This weekend, I spent some quality time with Isto Huvila’s book, Archaeology and Archaeological Information in the Digital Society (2018), some of Costis Dallas (and colleagues) work on digital infrastructure and practice in archaeology, and the recent Journal of Field Archaeology supplement. I’m working on my paper, “Collaborative Digital Publishing in Archaeology” for the IEMA conference at the University of Buffalo next month.
Last week, I wrote an introductory section the foregrounded the concept of workflow in digital publishing and archaeology. It suggests that there is a growing fluidity in how digital data of all kinds move through our academic ecosystem. As such, barriers between one stage of the process of knowledge making and the next have eroded.
This creates a tension that I’m particularly interested in exploring. On the one hand, the creation of fragmented data facilitates the movement of information between individuals, teams, and projects. It also reflects the specialized nature of archaeological knowledge making with area specialists producing discrete data sets. Digital technology increasingly produces and mediates the relationship between these data sets. The work of the authors who I read this weekend emphasizes the social and technological infrastructure for production and curation of digitally mediated archaeological knowledge. They recognized that digital tools and practice interact to produce new forms of knowledge.
Efforts to understand the interaction of tools and practices – the digital habitus of archaeological work – involves a range of auto-ethnographic reflections and observations sometimes framed as methodological interventions, sometimes framed as reflexive practice and something simply description of procedure, as well as a small, but growing body of systematic ethnographic studies of behavior conducted by Huvila’s team in Sweden, the Sarah and Eric Kansa (and team), and Costis Dallas in various contexts (as well as the work by Matt Edgeworth on the ethnography of archaeological practice). My approach will be more auto-ethnographic (at best) or reflexive and instead of looking at the trowel’s edge, as I have elsewhere, look toward the publishing as a key node in the production of archaeological knowledge.
As I’ve tried to argue elsewhere, workflows look to erode obstacles to their path. The entire conceptual framework of logistics involves removing obstacles to movement and the distributed production of value. Efforts to promote this in an archaeological context involves standardization, for example, that ensures that archaeological tools and data can relate to each other in consistent and predictable ways. These standardization practices also promote a kind of modularity of archaeological knowledge that supports reuse of various ways and ensures. In the best scenarios, that self-contained pieces of archaeological information complete with contextualizing metadata move freely between devices, individuals, and locations via the web (or whatever other digital protocols are appropriate).
As the Kansas’ have worked to demonstrate, the reuse of archaeological data between projects, is, at present, less of a technological barrier than a social and professional one. Grants, professional organizations, and institutions have only recent come to regard the work to archive, much less publish, archaeological data as a key responsibility in the discipline. The growing insistence on archaeological data plans for major grants and the recognition of digital work and publications by professional organizations demonstrates that a shift is taking place, but it’s difficult to anticipate the rate at which these top down protocols will shape practice in the field.

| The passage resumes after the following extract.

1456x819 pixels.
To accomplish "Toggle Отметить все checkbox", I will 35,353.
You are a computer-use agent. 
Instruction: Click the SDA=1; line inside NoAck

Complementing these top down policies are more organic changes that both attempt to leverage the flow of archaeological knowledge as well as to offer critiques of the barriers that remain in the seamless movement of information archaeological logistics. To use one particular case study, there’s been some interesting recent work concerning the dissemination of 3D models and data from broadly archaeological contexts. Recent work, for example, on the publication of 3D scans of fossils has shown that the willingness to make this data publicly available remains relatively rare with two-thirds of articles that relied upon 3D scans not making the data available for various reasons with mostly involve the desire to use this proprietary research for future work or the lack of requirements to share. In contrast, the ethical concerns shape the willingness of bioarchaeologists to share the scanned remains of humans as a recent special issue of Archaeologies has brought to the fore. The concerns surrounding the 3D printing of a scale replica of the Arch of Triumph from Palmyra revolved around the context of its display, the accuracy of the scale model, and the motives for the presentation. Practical concerns likewise exist for the publication of 3D data and images with projects like relatively recent digital monograph on Gabii demonstrating both the potential and challenges associated with sustainable, dynamic, and expansive data rich publications.
The publishing of archaeological information, whether it’s 3D data or more dynamic and immersive digital environments, reflects a more expansive realization that publishing information, analysis, and interpretation are explicit parts of an archaeological workflow that continues beyond any notion of “final publication.” To my mind, over time, this will transform the relationship between the disciplinary work often associated with field work, interpretation, and writing and the notion of publishing, which is often presented as the culmination of archaeological work rather than as a part of a longer process of engagement with a fluid archaeological workflow.